I have been analysing RNA seq data and I wanted to do gene set enrichment analysis with clusterprofiler package. I have used deseq2 to identify differentially expressed genes. I have set lfcThreshold = 1 while calling function results(). I have created a vector with log2 fold changes and Entrez names. I thought that gseGO function from clusterprofiler is the same thing as GSEA function from clusterprofiler is the same thing. Am I wrong? I have run gseGO on my sorted log2 fold changes list and then I ran GSEA function on the same list and specified TERM2GENE to be a gene list downloaded from broad's institute website (c5: GO).
Basicaly this is what I did:
gseaGO1 <- gseGO(geneList = foldchanges, OrgDb = org.Hs.eg.db, ont = 'All', nPerm = 1000, minGSSize = 10, pvalueCutoff = 0.05, verbose = FALSE) c5 <- read.gmt("c5.all.v7.0.entrez.gmt") gseaGO2 <- GSEA(foldchanges, TERM2GENE=c5, minGSSize = 10, nPerm = 1000, pvalueCutoff = 0.05, verbose=FALSE)
The results are very similar but not the same. I can see some of the GO sets in results of both gseaGO1 and gseaGO2 and as far as I can see they have the same enrichment score but different NES value, pvalue, padjusted (however differences are VERY small).
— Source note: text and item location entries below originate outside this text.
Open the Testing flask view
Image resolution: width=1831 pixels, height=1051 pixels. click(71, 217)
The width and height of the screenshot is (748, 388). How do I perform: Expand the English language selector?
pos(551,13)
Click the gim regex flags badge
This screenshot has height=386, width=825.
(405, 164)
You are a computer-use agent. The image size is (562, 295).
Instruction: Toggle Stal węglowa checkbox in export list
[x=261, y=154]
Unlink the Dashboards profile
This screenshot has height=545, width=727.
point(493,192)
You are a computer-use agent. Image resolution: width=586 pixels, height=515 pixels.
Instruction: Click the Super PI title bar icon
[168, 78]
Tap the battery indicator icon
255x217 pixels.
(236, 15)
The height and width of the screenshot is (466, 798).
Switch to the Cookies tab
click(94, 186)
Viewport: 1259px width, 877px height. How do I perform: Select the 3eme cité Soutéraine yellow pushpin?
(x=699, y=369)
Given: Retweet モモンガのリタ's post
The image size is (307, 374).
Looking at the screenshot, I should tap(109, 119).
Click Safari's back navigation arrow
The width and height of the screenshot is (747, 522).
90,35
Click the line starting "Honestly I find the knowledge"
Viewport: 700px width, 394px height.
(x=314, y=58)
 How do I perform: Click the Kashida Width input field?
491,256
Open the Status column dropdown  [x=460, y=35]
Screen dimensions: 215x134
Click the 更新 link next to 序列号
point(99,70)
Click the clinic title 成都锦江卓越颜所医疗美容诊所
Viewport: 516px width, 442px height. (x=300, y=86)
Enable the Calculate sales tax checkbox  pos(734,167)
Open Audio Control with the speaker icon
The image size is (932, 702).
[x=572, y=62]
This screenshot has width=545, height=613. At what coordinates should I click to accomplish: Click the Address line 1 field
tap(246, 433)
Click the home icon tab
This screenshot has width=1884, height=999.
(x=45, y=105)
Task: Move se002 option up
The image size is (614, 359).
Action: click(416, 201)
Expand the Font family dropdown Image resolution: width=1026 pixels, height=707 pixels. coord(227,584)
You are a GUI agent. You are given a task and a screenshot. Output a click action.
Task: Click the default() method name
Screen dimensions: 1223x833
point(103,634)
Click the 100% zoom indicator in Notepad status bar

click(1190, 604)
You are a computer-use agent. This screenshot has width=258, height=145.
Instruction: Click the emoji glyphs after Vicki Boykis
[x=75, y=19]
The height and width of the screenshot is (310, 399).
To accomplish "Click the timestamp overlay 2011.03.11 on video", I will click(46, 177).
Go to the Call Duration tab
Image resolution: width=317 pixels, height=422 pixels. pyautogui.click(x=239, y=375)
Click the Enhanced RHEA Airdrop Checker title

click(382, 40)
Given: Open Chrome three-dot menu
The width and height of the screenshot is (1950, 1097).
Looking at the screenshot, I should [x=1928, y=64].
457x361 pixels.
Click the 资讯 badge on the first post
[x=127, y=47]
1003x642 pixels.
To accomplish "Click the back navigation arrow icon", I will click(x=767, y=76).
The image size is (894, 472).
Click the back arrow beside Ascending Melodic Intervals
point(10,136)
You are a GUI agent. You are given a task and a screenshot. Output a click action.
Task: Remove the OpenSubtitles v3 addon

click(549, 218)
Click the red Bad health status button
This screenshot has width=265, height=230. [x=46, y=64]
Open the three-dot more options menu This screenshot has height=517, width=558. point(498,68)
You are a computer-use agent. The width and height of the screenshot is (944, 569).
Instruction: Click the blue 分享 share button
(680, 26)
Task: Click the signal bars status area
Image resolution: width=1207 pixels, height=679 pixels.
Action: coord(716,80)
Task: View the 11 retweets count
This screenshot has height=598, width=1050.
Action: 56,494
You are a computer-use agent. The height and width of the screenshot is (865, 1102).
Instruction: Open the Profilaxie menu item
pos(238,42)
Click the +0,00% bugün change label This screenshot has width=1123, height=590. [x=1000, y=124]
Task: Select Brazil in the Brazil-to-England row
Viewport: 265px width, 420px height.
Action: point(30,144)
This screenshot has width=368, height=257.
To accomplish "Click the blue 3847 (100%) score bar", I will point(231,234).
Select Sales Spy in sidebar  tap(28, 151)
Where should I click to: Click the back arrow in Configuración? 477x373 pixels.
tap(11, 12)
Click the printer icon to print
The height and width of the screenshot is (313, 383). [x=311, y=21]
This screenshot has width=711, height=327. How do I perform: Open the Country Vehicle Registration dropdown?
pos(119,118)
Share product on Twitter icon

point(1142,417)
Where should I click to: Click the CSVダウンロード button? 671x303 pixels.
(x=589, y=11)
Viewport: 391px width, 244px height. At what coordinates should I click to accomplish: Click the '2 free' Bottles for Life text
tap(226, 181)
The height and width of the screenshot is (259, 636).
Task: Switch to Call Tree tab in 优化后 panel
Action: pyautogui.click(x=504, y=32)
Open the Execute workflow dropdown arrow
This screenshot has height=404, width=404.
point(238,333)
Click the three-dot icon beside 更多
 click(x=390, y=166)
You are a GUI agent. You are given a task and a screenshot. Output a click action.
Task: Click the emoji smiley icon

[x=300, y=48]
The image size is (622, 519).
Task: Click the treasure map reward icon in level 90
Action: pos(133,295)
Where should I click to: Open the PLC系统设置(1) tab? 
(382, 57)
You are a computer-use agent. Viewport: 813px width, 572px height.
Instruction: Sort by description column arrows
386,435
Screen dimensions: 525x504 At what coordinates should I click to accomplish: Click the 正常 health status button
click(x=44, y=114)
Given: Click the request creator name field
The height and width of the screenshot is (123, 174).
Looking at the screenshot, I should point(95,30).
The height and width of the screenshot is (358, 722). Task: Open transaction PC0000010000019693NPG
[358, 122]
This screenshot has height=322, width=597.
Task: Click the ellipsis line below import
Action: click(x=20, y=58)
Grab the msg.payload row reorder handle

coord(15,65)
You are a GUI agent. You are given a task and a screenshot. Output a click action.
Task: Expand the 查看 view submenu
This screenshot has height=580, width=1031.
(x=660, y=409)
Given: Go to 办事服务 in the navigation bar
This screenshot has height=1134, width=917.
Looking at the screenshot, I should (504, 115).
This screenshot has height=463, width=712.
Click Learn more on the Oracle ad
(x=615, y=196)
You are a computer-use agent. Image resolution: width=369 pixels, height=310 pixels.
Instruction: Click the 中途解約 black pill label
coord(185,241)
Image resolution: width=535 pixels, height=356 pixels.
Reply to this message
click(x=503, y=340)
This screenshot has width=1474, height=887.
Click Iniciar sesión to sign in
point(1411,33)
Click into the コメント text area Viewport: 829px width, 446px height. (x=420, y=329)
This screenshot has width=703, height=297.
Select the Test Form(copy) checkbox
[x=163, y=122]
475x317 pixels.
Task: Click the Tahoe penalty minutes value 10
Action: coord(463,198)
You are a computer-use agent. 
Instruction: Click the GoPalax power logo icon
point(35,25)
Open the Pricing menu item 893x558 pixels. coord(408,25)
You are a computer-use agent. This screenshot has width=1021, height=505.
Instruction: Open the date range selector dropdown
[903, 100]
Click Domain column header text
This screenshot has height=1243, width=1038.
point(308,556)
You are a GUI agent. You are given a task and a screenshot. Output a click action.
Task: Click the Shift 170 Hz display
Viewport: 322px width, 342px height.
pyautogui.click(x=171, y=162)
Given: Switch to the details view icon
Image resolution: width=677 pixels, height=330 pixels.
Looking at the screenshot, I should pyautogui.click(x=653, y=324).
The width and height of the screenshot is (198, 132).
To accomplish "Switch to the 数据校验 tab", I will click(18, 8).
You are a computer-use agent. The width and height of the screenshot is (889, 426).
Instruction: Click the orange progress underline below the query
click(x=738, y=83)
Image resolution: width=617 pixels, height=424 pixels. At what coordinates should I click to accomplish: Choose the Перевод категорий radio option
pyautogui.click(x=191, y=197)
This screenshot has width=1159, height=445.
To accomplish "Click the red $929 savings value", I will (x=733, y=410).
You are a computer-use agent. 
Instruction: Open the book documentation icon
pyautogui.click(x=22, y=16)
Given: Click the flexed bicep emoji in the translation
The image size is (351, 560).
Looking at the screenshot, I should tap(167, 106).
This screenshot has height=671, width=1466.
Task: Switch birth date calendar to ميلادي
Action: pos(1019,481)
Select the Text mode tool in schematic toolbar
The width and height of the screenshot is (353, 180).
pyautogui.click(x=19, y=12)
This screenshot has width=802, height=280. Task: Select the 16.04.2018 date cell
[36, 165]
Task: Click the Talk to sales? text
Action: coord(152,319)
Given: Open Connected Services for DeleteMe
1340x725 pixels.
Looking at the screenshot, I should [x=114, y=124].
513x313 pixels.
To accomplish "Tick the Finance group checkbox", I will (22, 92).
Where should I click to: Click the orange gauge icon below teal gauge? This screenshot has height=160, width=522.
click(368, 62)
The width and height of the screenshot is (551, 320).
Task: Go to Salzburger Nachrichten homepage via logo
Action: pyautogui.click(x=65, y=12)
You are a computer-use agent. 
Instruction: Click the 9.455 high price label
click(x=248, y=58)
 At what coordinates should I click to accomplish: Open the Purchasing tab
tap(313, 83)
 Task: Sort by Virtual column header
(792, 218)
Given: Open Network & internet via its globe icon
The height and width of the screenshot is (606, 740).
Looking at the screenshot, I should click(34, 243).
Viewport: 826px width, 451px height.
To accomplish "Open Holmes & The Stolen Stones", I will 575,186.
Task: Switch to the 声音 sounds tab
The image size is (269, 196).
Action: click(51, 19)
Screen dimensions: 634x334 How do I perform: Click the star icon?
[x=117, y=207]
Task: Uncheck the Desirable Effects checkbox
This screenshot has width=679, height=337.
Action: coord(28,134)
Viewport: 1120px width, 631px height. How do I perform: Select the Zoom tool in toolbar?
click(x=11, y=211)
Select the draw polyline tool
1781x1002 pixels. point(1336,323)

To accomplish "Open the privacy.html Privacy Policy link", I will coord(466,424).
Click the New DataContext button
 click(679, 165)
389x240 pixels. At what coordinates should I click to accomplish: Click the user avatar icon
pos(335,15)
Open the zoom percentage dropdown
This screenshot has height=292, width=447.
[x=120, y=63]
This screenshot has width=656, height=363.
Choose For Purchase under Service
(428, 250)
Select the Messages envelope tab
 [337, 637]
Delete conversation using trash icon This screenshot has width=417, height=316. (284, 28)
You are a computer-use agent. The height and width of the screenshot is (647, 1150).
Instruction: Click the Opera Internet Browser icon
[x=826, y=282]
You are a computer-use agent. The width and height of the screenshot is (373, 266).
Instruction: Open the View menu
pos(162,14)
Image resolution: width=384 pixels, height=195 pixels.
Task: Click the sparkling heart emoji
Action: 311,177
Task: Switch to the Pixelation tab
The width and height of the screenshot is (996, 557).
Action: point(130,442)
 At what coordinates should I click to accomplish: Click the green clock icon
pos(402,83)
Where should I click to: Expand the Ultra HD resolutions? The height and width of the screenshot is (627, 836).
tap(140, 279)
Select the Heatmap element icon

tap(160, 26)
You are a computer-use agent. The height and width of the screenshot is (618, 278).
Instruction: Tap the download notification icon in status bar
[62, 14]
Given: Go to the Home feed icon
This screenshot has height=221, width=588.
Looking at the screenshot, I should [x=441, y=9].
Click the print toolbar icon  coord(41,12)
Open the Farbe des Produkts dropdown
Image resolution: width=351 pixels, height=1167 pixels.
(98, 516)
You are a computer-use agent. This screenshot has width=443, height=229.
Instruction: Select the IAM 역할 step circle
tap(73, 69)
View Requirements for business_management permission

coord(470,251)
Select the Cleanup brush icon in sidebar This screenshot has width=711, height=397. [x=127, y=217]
So my questions are: are the gseGO and GSEA functions form clusterprofiler package the same (in a mathematical sense)? Additionally, I have defined c5.all.v7.0.entrez.gmt to be gene set database for GSEA function, but which gene set database is used for gseGO?
Even though I am new to this analysis I have read a lot about it but it still isn't clear to me this. Thank you very much for your time and help.